Pipelines let you chain multiple collections so the output documents of one stage become the input to the next. This enables modular, versioned, and reusable processing for complex multimodal workflows.

Overview

  • What: Multi-stage processing where a collection can use another collection as its source
  • How: Set collection source.type to COLLECTION and reference the upstream collection_id
  • Why: Compose extraction, transformation, enrichment, and indexing in clear stages

How chaining works

Each collection declares a source and its own feature extractors.
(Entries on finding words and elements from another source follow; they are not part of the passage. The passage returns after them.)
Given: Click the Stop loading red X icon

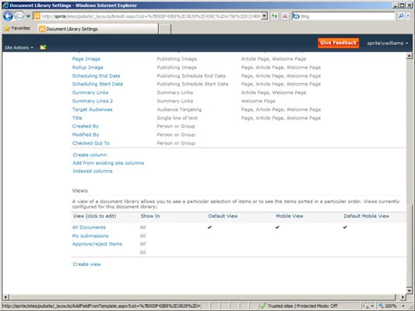Looking at the screenshot, I should [285, 16].
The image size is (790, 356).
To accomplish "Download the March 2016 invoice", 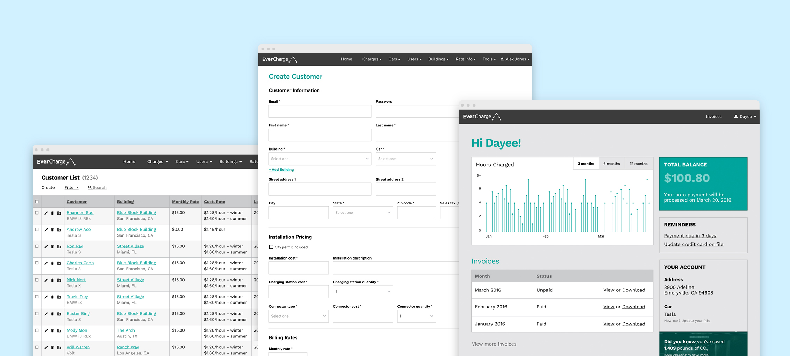I will pyautogui.click(x=633, y=290).
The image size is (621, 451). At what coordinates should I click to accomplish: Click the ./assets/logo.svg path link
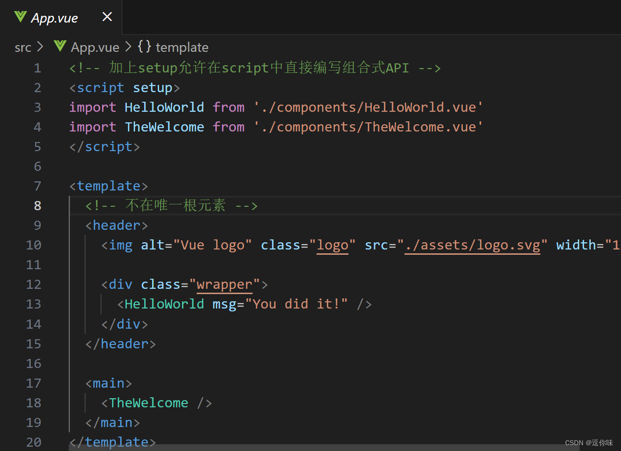pos(472,245)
By pointing one collection at another, you build a directed graph of stages.
{
  "collection_name": "products_raw_v1",
  "source": {"type": "BUCKET", "bucket_id": "bkt_123"},
  "feature_extractors": [
    {"feature_extractor_name": "pdf_parser", "version": "1.0.0"},
    {"feature_extractor_name": "image_embedder", "version": "1.0.0"}
  ]
}
{
  "collection_name": "products_enriched_v1",
  "source": {"type": "COLLECTION", "collection_id": "col_products_raw_v1"},
  "feature_extractors": [
    {"feature_extractor_name": "text_embedder", "version": "1.0.0"}
  ]
}
  • Upstream collection writes documents with initial features
  • Downstream collection reads those documents as its input and adds more features

Examples

  • Video pipeline: video_scenes (BUCKET → scene splitting) → scene_analytics (COLLECTION → face object detection) → scene_enriched (COLLECTION → taxonomy enrichment)
  • Document pipeline: docs_raw (BUCKET → OCR and PDF parse) → docs_nlp (COLLECTION → embeddings and entities) → docs_topics (COLLECTION → topic tagging)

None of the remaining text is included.